Una taxonomía de intereses interpretativos (Parte 8) – Estudio Bíblico

VIII

Los eruditos bíblicos estarán familiarizados con la reciente ola de estudios que distinguen entre el significado de un texto por un lado y la intención de su autor por el otro. Algunos eruditos histórico-críticos han encontrado tal distinción ininteligible, pero creo que está claro que Popper al menos encontraría la distinción no sólo inteligible sino esencial; de hecho, está dispuesto a basar su argumento a favor de la objetividad de la ciencia en ello.

A los eruditos guiados por intereses émicos les preocupa que los intereses en los textos bíblicos como tales produzcan interpretaciones que ningún autor antiguo hubiera pretendido. Esta es una preocupación propia de los émicos, pero ¿necesita restringir a otros intérpretes con intereses literarios más «objetivos»? Sugeriría que no. Es instructivo ver que Popper también ha abordado este tema. Él enfatiza que los contenidos formulados lingüísticamente del “mundo tres” dan lugar a problemas nuevos e inesperados que no formaban parte de la conciencia del autor.3 Esta es una característica esencial de la crítica científica objetiva.

Este tipo de argumento se ha asociado durante mucho tiempo con la Nueva Crítica, aunque otras escuelas de teoría literaria también estarían de acuerdo con él.
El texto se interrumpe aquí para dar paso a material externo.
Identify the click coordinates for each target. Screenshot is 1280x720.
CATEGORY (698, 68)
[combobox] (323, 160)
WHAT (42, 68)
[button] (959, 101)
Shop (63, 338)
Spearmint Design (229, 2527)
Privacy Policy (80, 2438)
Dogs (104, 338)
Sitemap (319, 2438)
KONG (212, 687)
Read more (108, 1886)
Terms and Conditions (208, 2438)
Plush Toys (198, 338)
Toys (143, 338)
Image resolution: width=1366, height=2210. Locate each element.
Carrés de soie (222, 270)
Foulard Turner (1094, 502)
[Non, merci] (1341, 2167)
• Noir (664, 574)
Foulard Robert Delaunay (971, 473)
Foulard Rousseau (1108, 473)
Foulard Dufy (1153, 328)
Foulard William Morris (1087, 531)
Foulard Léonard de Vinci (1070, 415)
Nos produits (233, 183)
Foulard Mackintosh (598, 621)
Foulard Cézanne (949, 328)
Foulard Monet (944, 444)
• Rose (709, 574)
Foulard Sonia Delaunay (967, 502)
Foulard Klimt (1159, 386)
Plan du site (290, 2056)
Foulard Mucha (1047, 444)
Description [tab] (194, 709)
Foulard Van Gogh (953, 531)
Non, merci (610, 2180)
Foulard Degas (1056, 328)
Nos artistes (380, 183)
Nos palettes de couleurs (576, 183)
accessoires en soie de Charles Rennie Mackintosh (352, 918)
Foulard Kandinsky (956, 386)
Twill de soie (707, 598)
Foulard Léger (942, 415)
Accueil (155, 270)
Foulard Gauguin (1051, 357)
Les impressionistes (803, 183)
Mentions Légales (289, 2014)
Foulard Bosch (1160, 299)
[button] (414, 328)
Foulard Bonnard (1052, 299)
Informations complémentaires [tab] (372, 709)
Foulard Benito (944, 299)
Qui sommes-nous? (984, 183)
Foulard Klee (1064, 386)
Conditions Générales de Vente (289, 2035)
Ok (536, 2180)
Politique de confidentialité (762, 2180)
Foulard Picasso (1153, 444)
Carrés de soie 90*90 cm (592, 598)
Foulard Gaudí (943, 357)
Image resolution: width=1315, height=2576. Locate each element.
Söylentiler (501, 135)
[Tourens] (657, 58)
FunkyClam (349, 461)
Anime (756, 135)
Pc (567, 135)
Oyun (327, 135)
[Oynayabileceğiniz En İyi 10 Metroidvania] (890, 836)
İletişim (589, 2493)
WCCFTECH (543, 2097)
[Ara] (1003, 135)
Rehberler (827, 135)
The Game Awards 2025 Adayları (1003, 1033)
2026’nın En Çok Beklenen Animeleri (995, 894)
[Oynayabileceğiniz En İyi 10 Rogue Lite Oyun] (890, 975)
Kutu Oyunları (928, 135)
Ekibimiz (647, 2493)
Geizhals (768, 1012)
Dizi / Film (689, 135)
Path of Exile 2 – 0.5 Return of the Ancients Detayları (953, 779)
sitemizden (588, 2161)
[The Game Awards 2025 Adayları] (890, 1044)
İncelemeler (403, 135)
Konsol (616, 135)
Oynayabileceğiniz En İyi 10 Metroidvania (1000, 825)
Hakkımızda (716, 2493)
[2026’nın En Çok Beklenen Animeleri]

Los Nuevos Críticos se preocuparon por eliminar del estudio de la literatura todos los hechos que consideraban irrelevantes o «extrínsecos» al texto (por ejemplo, tanto la intención del autor como los detalles de la biografía de un autor se consideraban extrínsecos)

La proximidad de este punto de vista con el de Popper es llamativa, y cabe señalar que la Nueva Crítica se propuso bajo la etiqueta de crítica «objetiva». John Barton nos ha brindado un relato útil de este movimiento literario, y ha argumentado correctamente que la Nueva Crítica ha tenido una gran influencia en los estudios bíblicos, incluso cuando no se la ha invocado explícitamente.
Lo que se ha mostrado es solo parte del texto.